In this exercise, we will see how to build a image classifier with Keras.

We will be using the [CIFAR-10 dataset](http://www.cs.toronto.edu/~kriz/cifar.html), which consists of 60000 32x32 colour images in 10 classes, with 6000 images per class. There are 50000 training images and 10000 test images.

The dataset is divided into five training batches and one test batch, each with 10000 images. The test batch contains exactly 1000 randomly-selected images from each class. The training batches contain the remaining images in random order, but some training batches may contain more images from one class than another.
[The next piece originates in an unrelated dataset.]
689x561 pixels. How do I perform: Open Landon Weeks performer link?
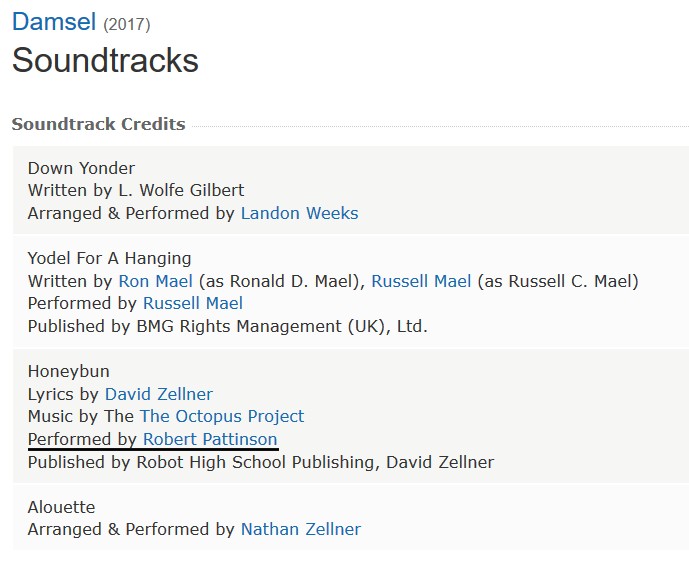coord(299,213)
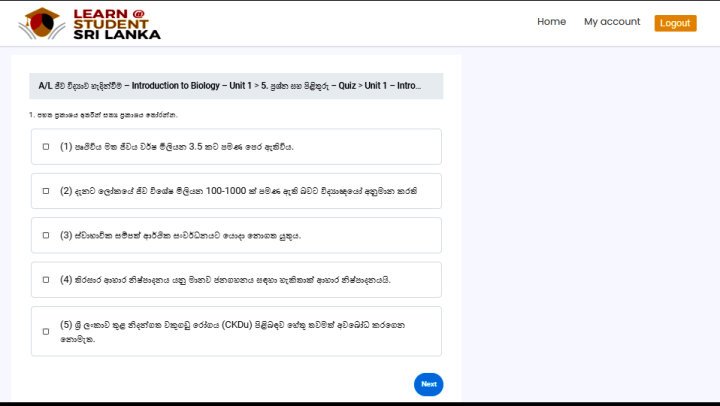Tick the checkbox for option (1)

(x=46, y=147)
Between them, the training batches contain exactly 5000 images from each class.


## Imports

In [19]:
import os
import pickle
import tarfile
import requests

## Download and Wrangle the Data

In [16]:
def fetch_data(url, fname):
    """
    Helper method to retreive the data from the UCI ML Repository.
    """
    response = requests.get(url)
    outpath  = os.path.abspath(fname)
    with open(outpath, "wb") as f:
        f.write(response.content)
    
    return outpath

In [23]:
# Fetch and unzip the data

URL = "http://www.cs.toronto.edu/~kriz/cifar-10-python.tar.gz"
TARRED_FILE_PATH = "cifar-10-python.tar.gz"
UNTARRED_DIR = "cifar-10-python"
if not os.path.exists(os.path.join("../fixtures", UNTARRED_DIR)):
    os.makedirs(os.path.join("..", "fixtures", UNTARRED_DIR))
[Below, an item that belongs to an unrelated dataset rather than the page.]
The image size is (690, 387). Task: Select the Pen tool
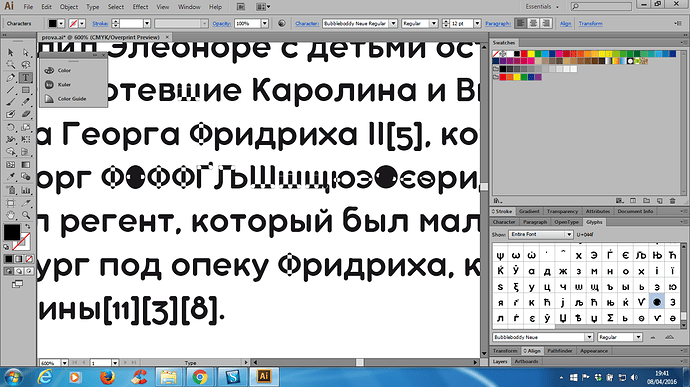click(x=11, y=77)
tarred_files = fetch_data(URL, os.path.join("..", "fixtures", TARRED_FILE_PATH))

In [25]:
tar = tarfile.open(tarred_files)
tar.extractall(path=os.path.join("..", "fixtures", UNTARRED_DIR))
tar.close()

The archive `cifar-10-python` contains the files `data_batch_1`, `data_batch_2`, ..., `data_batch_5`, as well as `test_batch`. 
Each of these files is a Python "pickled" object produced with cPickle, so they have to be unpickled to be read as dictionary objects. 

In [26]:
def unpickle(file):
    with open(file, "rb") as fo:
        return pickle.load(fo, encoding="bytes")

In [43]:
train = unpickle(os.path.join(
    "..", 
    "fixtures", 
    UNTARRED_DIR, 
    "cifar-10-batches-py",
    "data_batch_1"
))

test = unpickle(os.path.join(
    "..", 
    "fixtures", 
    UNTARRED_DIR, 
    "cifar-10-batches-py",
    "test_batch"
))

X_train = train[b'data']
y_train = train[b'labels']

X_test = test[b'data']
y_test = test[b'labels']